--- Task instructions ---
Give every entry again, exactly as it stands.

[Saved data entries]
***

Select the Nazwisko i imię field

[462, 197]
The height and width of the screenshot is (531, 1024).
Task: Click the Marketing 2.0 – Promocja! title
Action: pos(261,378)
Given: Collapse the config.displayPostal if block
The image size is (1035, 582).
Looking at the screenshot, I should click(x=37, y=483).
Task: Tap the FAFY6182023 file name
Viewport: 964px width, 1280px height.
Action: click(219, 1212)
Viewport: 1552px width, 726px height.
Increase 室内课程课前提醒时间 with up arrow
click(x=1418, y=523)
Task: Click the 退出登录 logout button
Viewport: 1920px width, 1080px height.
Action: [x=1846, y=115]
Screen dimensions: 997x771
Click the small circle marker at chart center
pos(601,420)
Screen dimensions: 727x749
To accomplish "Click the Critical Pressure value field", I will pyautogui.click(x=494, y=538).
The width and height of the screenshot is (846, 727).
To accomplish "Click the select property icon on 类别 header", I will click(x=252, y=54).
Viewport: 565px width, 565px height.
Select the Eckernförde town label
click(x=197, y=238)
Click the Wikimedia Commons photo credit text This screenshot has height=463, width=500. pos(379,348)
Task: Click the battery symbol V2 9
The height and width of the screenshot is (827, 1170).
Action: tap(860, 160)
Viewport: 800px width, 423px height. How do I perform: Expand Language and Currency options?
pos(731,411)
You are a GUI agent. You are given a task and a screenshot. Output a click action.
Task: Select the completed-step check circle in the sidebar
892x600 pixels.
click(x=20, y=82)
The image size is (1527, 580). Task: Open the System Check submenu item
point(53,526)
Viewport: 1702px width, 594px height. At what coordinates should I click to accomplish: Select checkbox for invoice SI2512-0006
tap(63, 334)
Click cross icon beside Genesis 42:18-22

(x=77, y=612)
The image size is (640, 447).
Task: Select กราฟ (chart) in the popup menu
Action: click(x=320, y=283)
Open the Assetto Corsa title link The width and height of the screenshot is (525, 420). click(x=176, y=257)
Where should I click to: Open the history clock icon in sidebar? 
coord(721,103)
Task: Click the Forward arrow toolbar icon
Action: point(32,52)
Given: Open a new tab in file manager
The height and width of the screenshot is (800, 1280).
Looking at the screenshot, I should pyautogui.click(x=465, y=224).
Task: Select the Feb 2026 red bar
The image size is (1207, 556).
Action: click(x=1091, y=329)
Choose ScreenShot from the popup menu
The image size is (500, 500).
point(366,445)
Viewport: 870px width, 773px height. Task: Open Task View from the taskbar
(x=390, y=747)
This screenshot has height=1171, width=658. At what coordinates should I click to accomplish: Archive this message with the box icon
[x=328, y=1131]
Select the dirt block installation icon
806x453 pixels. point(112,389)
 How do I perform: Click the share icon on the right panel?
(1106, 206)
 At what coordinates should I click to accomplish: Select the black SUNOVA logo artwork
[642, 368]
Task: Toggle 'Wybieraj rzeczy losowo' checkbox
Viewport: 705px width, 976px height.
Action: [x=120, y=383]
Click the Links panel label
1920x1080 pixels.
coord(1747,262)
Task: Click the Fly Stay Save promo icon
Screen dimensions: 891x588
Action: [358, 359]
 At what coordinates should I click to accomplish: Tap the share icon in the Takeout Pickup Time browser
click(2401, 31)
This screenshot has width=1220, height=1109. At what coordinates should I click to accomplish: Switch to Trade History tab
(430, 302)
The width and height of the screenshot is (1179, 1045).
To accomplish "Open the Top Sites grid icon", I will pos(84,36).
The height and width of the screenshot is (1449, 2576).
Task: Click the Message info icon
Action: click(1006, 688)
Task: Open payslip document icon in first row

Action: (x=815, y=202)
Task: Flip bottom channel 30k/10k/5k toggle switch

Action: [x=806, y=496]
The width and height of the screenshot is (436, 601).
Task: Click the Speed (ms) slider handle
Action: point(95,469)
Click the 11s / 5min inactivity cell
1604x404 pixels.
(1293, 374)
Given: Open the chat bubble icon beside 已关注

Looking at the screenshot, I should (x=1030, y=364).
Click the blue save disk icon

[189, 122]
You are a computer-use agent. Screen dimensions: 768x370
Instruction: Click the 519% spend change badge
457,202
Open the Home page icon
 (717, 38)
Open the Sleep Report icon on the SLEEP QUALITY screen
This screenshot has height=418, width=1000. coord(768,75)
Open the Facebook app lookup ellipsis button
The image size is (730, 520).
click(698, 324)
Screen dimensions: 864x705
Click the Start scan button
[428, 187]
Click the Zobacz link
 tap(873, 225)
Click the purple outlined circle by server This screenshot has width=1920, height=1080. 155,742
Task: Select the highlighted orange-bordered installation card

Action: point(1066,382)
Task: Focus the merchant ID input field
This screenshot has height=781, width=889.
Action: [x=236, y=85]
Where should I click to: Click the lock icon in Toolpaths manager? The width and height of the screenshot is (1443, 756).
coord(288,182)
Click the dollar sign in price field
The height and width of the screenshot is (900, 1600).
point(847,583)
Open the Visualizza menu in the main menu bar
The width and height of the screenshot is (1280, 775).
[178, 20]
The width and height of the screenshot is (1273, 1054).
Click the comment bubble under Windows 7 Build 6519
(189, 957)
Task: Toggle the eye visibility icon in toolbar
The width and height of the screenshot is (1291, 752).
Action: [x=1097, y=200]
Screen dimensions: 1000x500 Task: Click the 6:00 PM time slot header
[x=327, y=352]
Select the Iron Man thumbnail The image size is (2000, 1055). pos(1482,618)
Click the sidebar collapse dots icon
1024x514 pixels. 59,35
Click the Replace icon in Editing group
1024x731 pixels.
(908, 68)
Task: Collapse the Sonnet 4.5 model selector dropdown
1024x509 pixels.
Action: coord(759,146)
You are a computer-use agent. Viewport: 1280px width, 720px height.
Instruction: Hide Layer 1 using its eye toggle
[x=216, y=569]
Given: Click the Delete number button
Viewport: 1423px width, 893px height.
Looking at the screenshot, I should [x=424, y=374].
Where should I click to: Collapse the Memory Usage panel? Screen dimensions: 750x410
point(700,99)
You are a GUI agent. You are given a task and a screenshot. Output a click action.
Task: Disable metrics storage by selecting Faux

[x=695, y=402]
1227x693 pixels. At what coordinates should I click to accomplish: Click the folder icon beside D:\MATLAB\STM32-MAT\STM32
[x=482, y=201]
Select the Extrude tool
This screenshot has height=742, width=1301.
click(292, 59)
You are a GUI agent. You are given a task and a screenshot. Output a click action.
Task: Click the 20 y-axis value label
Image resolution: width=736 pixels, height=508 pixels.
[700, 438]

***

--- Task solution ---
Select the Nazwisko i imię field

[462, 197]
The height and width of the screenshot is (531, 1024).
Task: Click the Marketing 2.0 – Promocja! title
Action: pos(261,378)
Given: Collapse the config.displayPostal if block
The image size is (1035, 582).
Looking at the screenshot, I should click(x=37, y=483).
Task: Tap the FAFY6182023 file name
Viewport: 964px width, 1280px height.
Action: click(219, 1212)
Viewport: 1552px width, 726px height.
Increase 室内课程课前提醒时间 with up arrow
click(x=1418, y=523)
Task: Click the 退出登录 logout button
Viewport: 1920px width, 1080px height.
Action: [x=1846, y=115]
Screen dimensions: 997x771
Click the small circle marker at chart center
pos(601,420)
Screen dimensions: 727x749
To accomplish "Click the Critical Pressure value field", I will pyautogui.click(x=494, y=538).
The width and height of the screenshot is (846, 727).
To accomplish "Click the select property icon on 类别 header", I will click(x=252, y=54).
Viewport: 565px width, 565px height.
Select the Eckernförde town label
click(x=197, y=238)
Click the Wikimedia Commons photo credit text This screenshot has height=463, width=500. pos(379,348)
Task: Click the battery symbol V2 9
The height and width of the screenshot is (827, 1170).
Action: tap(860, 160)
Viewport: 800px width, 423px height. How do I perform: Expand Language and Currency options?
pos(731,411)
You are a GUI agent. You are given a task and a screenshot. Output a click action.
Task: Select the completed-step check circle in the sidebar
892x600 pixels.
click(x=20, y=82)
The image size is (1527, 580). Task: Open the System Check submenu item
point(53,526)
Viewport: 1702px width, 594px height. At what coordinates should I click to accomplish: Select checkbox for invoice SI2512-0006
tap(63, 334)
Click cross icon beside Genesis 42:18-22

(x=77, y=612)
The image size is (640, 447).
Task: Select กราฟ (chart) in the popup menu
Action: click(x=320, y=283)
Open the Assetto Corsa title link The width and height of the screenshot is (525, 420). click(x=176, y=257)
Where should I click to: Open the history clock icon in sidebar? 
coord(721,103)
Task: Click the Forward arrow toolbar icon
Action: point(32,52)
Given: Open a new tab in file manager
The height and width of the screenshot is (800, 1280).
Looking at the screenshot, I should pyautogui.click(x=465, y=224).
Task: Select the Feb 2026 red bar
The image size is (1207, 556).
Action: click(x=1091, y=329)
Choose ScreenShot from the popup menu
The image size is (500, 500).
point(366,445)
Viewport: 870px width, 773px height. Task: Open Task View from the taskbar
(x=390, y=747)
This screenshot has height=1171, width=658. At what coordinates should I click to accomplish: Archive this message with the box icon
[x=328, y=1131]
Select the dirt block installation icon
806x453 pixels. point(112,389)
 How do I perform: Click the share icon on the right panel?
(1106, 206)
 At what coordinates should I click to accomplish: Select the black SUNOVA logo artwork
[642, 368]
Task: Toggle 'Wybieraj rzeczy losowo' checkbox
Viewport: 705px width, 976px height.
Action: [x=120, y=383]
Click the Links panel label
1920x1080 pixels.
coord(1747,262)
Task: Click the Fly Stay Save promo icon
Screen dimensions: 891x588
Action: [358, 359]
 At what coordinates should I click to accomplish: Tap the share icon in the Takeout Pickup Time browser
click(2401, 31)
This screenshot has width=1220, height=1109. At what coordinates should I click to accomplish: Switch to Trade History tab
(430, 302)
The width and height of the screenshot is (1179, 1045).
To accomplish "Open the Top Sites grid icon", I will pos(84,36).
The height and width of the screenshot is (1449, 2576).
Task: Click the Message info icon
Action: click(1006, 688)
Task: Open payslip document icon in first row

Action: (x=815, y=202)
Task: Flip bottom channel 30k/10k/5k toggle switch

Action: [x=806, y=496]
The width and height of the screenshot is (436, 601).
Task: Click the Speed (ms) slider handle
Action: point(95,469)
Click the 11s / 5min inactivity cell
1604x404 pixels.
(1293, 374)
Given: Open the chat bubble icon beside 已关注

Looking at the screenshot, I should (x=1030, y=364).
Click the blue save disk icon

[189, 122]
You are a computer-use agent. Screen dimensions: 768x370
Instruction: Click the 519% spend change badge
457,202
Open the Home page icon
 (717, 38)
Open the Sleep Report icon on the SLEEP QUALITY screen
This screenshot has height=418, width=1000. coord(768,75)
Open the Facebook app lookup ellipsis button
The image size is (730, 520).
click(698, 324)
Screen dimensions: 864x705
Click the Start scan button
[428, 187]
Click the Zobacz link
 tap(873, 225)
Click the purple outlined circle by server This screenshot has width=1920, height=1080. 155,742
Task: Select the highlighted orange-bordered installation card

Action: point(1066,382)
Task: Focus the merchant ID input field
This screenshot has height=781, width=889.
Action: [x=236, y=85]
Where should I click to: Click the lock icon in Toolpaths manager? The width and height of the screenshot is (1443, 756).
coord(288,182)
Click the dollar sign in price field
The height and width of the screenshot is (900, 1600).
point(847,583)
Open the Visualizza menu in the main menu bar
The width and height of the screenshot is (1280, 775).
[178, 20]
The width and height of the screenshot is (1273, 1054).
Click the comment bubble under Windows 7 Build 6519
(189, 957)
Task: Toggle the eye visibility icon in toolbar
The width and height of the screenshot is (1291, 752).
Action: [x=1097, y=200]
Screen dimensions: 1000x500 Task: Click the 6:00 PM time slot header
[x=327, y=352]
Select the Iron Man thumbnail The image size is (2000, 1055). pos(1482,618)
Click the sidebar collapse dots icon
1024x514 pixels. 59,35
Click the Replace icon in Editing group
1024x731 pixels.
(908, 68)
Task: Collapse the Sonnet 4.5 model selector dropdown
1024x509 pixels.
Action: coord(759,146)
You are a computer-use agent. Viewport: 1280px width, 720px height.
Instruction: Hide Layer 1 using its eye toggle
[x=216, y=569]
Given: Click the Delete number button
Viewport: 1423px width, 893px height.
Looking at the screenshot, I should [x=424, y=374].
Where should I click to: Collapse the Memory Usage panel? Screen dimensions: 750x410
point(700,99)
You are a GUI agent. You are given a task and a screenshot. Output a click action.
Task: Disable metrics storage by selecting Faux

[x=695, y=402]
1227x693 pixels. At what coordinates should I click to accomplish: Click the folder icon beside D:\MATLAB\STM32-MAT\STM32
[x=482, y=201]
Select the Extrude tool
This screenshot has height=742, width=1301.
click(292, 59)
You are a GUI agent. You are given a task and a screenshot. Output a click action.
Task: Click the 20 y-axis value label
Image resolution: width=736 pixels, height=508 pixels.
[700, 438]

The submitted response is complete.